Posted by Bryan on December 28, 2007 at 9:19 PM (PDT)
5
Oh wow… everything is so instant now. But seriously, an “annoying wait in a long queue?” The only time I ever though a wait in a queue was annoying was when I was in line for a half hour at Wal-Mart. Don’t get me wrong, I think its a neat and innovative idea, but does no one know what patience is anymore?
Posted by TimW on December 29, 2007 at 12:48 PM (PDT)
6
Perhaps Apple has realized, like Google, that money is the ultimate content stream. Goodbye Quicken.
Posted by SteveN on December 30, 2007 at 10:48 AM (PDT)
7
Makes me wonder if these folks have ever worked at or managed any shop in the food service industry.
To take a hypothetical situation to extremes for ease of an illustration, I wonder if they have thought what would happen if: Five hundred chumps with iPhones all ordered a dozen Big Macs each on their way to the local McDonald’s.

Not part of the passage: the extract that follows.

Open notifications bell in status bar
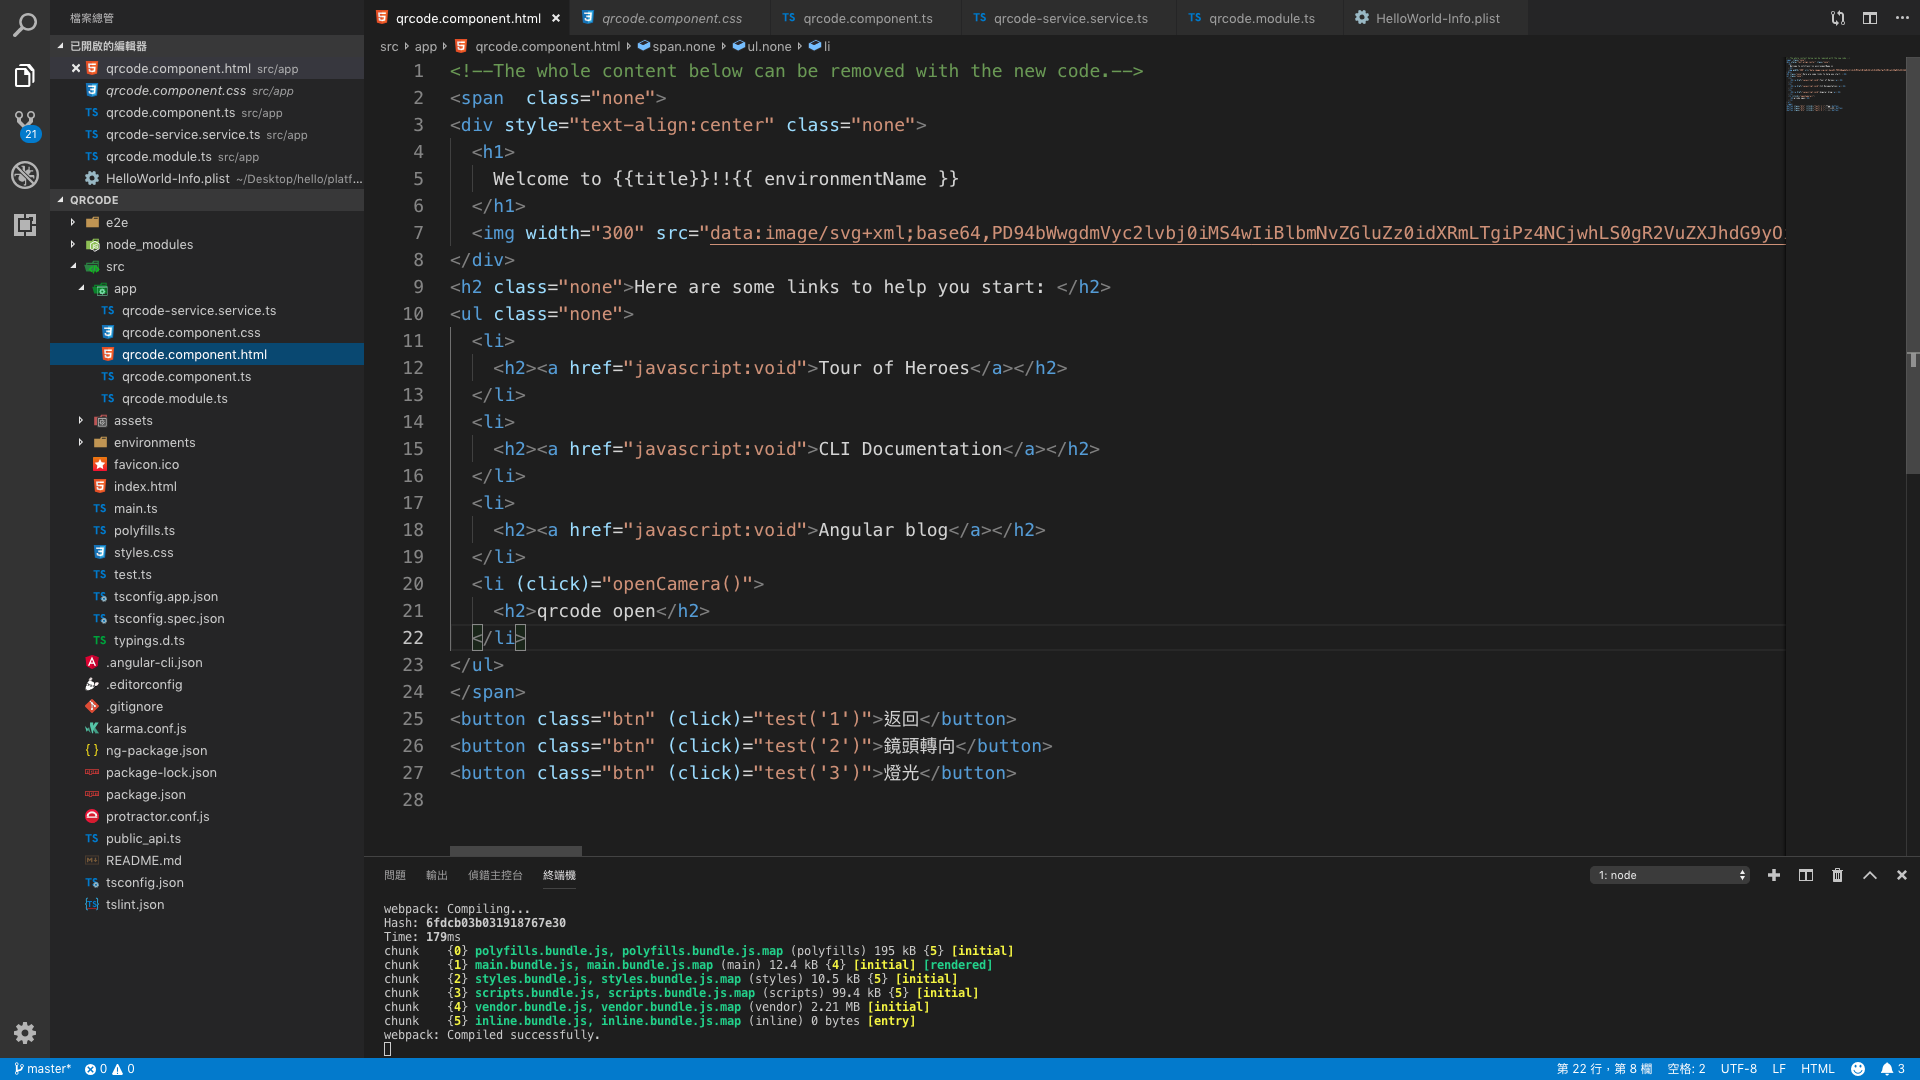 [1889, 1069]

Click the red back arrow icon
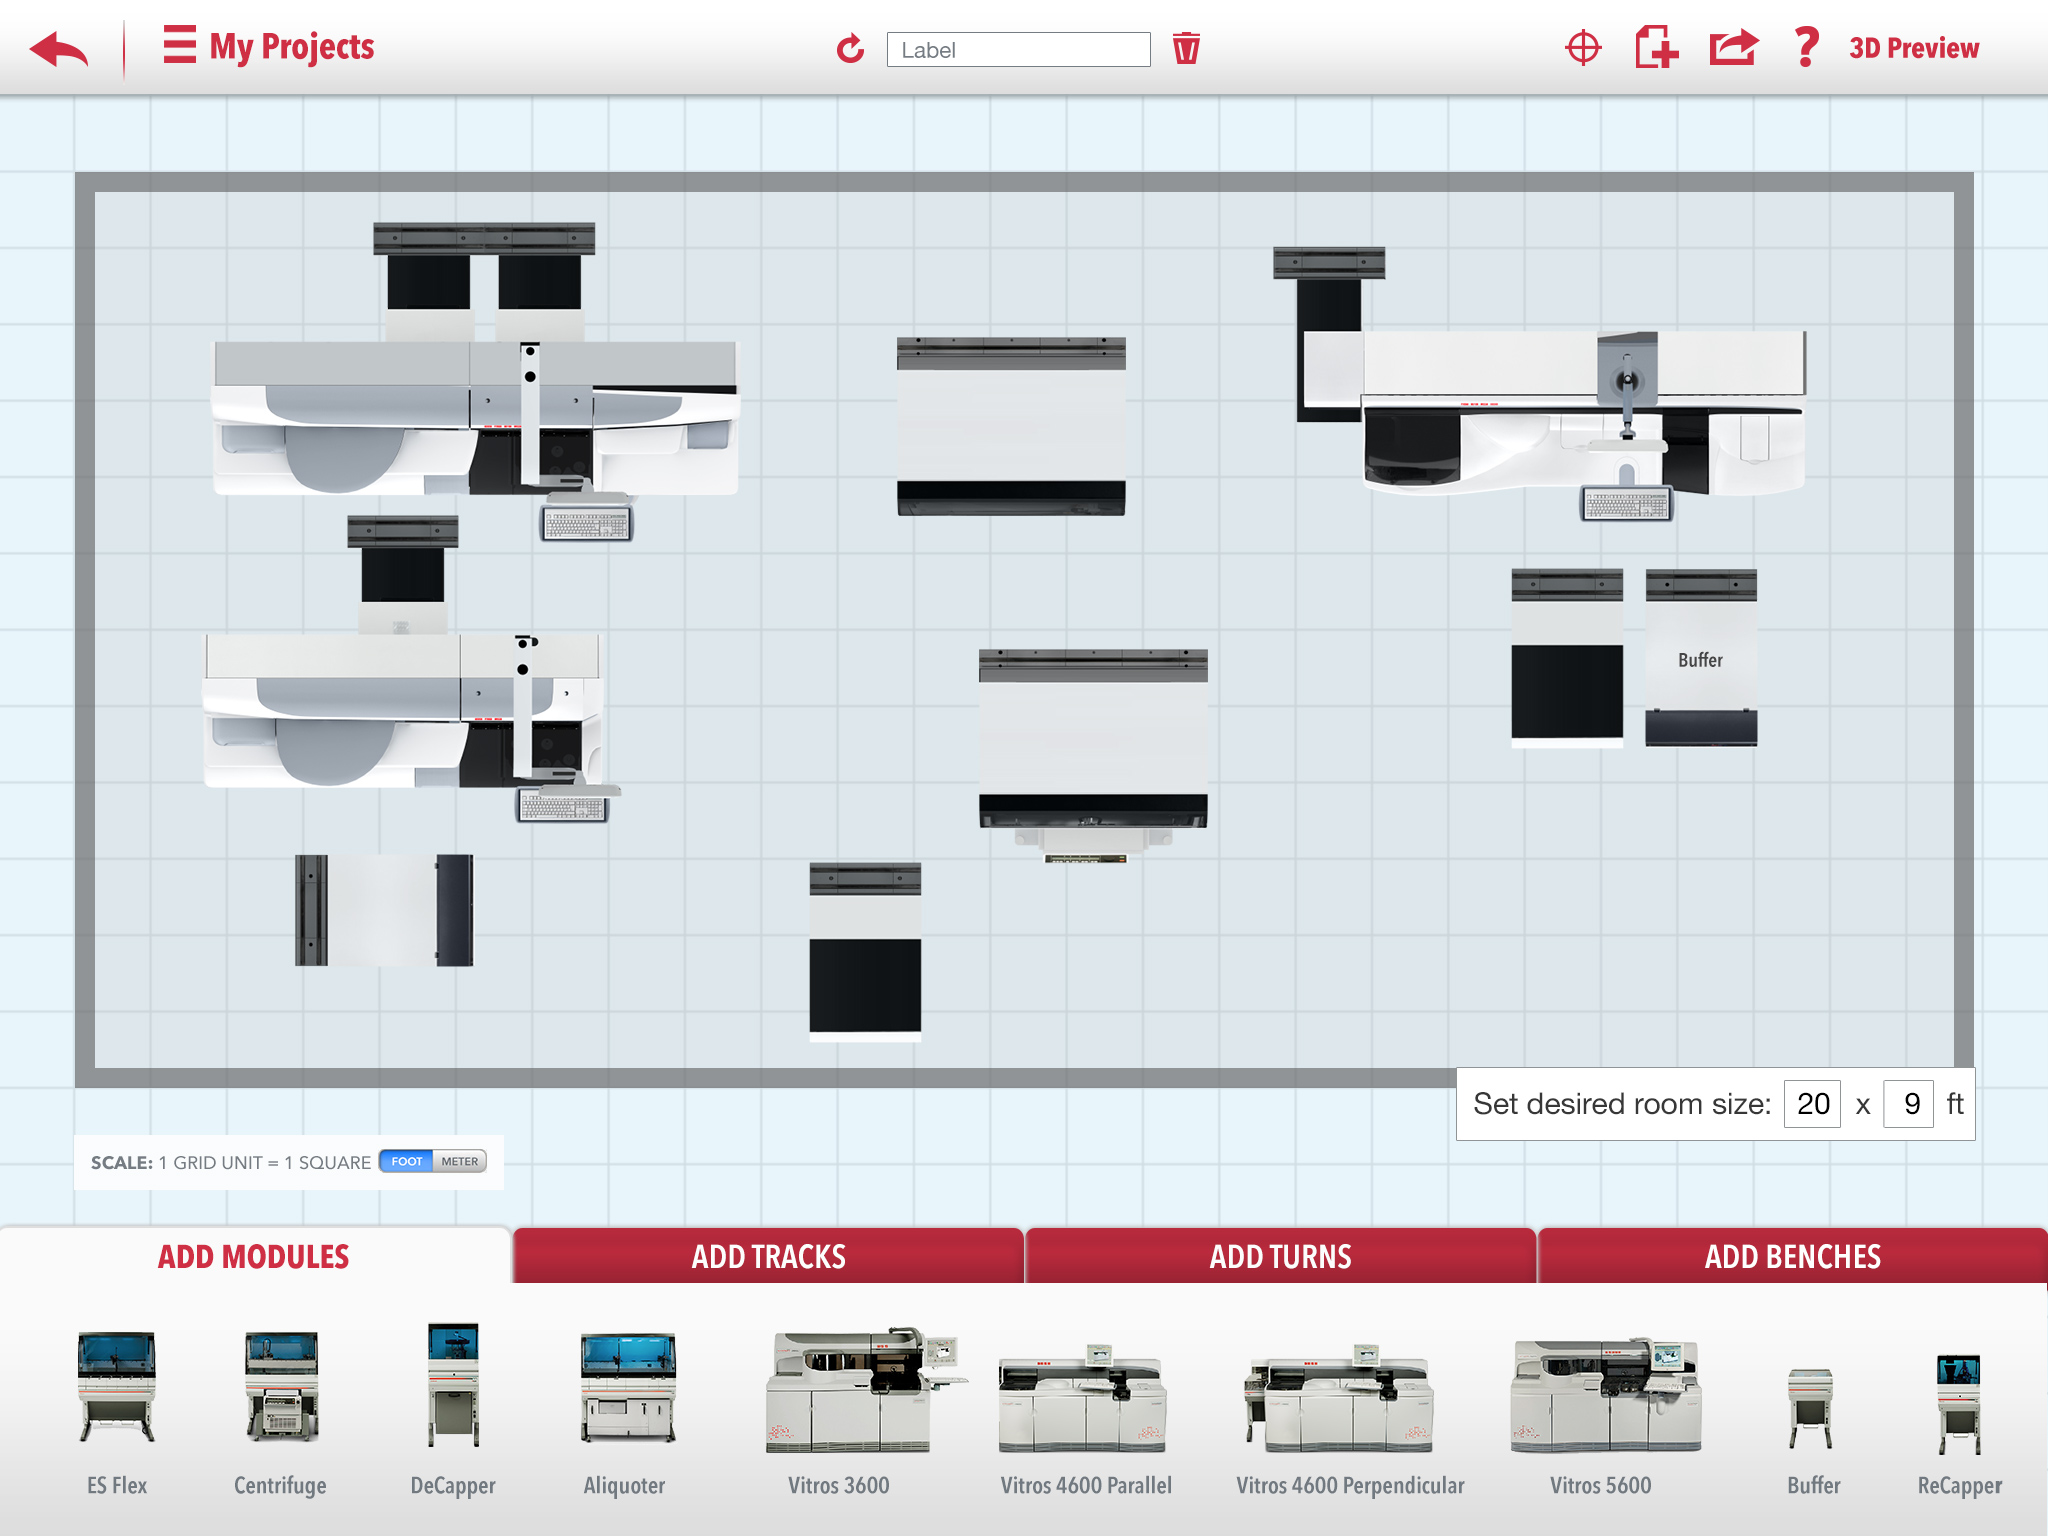(x=58, y=48)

Do the chumps all expect that their dozen Big Macs will be ready immediately upon walking in the door, thus bypassing an “annoying wait in a long queue if the purchaser arrives before completion of the order”?
Don’t they realize that placing an order and preparing an order are two separate things, one of which can be made in less than a second by clicking on a touch screen, the other of which must obey the laws of physics in the cooking of a dozen Big Macs?

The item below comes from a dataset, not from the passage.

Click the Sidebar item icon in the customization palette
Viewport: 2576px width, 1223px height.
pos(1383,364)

To put this into real-world perspective: Last night, there was a big football game. Everybody and his brother wanted a pizza to eat during the game. The local pizza shop has provision for one pizza to be made at a time (because the economics of the shop and its regular business demand this), and it takes a minimum of seven minutes for each pizza to come out of the oven fully cooked (because the laws of thermodynamics demand this). When two dozen people phone in their order within a space of twenty minutes, each requesting one or (usually) more pizzas, who in their right mind would expect all of those pizzas to be ready in seven minutes?
Here’s another scenario. It’s Mother’s Day at your fine-dining restaurant, and of course it’s the busiest day of the year for you (Black Friday is a joke, because everyone’s spent all their money on “sales,” and they go to AppleWhatever’s or McDonald’s for cheap dinner instead, not fine dining). Your line is out the door, there’s a forty-minute wait for tables. Your servers are all full, trying to balance four to eight tables each (preferably three), and the fourteen cooks in your kitchen are busting out non-stop. Not to mention that your equipment is working at capacity (you simply cannot stack more than a couple fry baskets in a full bank of seven fryolators if you expect all that food to actually cook). So, what does the floor manager do when people don’t want to wait for a table? He starts selling take-out. But your kitchen was already churning out food at seating capacity, with hopefully timely food and low ticket times. And you’re getting mad that your take-out is taking thirty minutes to get put in your hands. Absurd.
Clicking “Buy Now” on the iTunes Store to download a digital copy is one thing. Tapping “Order Now” on your iPhone to buy lattes and mochacinos and coco-locos and other “quick service items like coffee and fast food” for you and your twenty office mates is another.
Now, that’s not to say that the MOD’s worst nightmare will happen 24/7. And some adjustments can and should be made for increased sales outlooks for certain times of certain days (such as kitchen streamlining (which can be ridiculously expensive), or adding on additional help (which can put you out of business if not done intelligently and reactively), and so forth). Just don’t get in a hizzy when these things require raised prices.
Worst-case scenarios, of course, and not likely to be the norm. Just some things to think about.
My two cents, from having been there.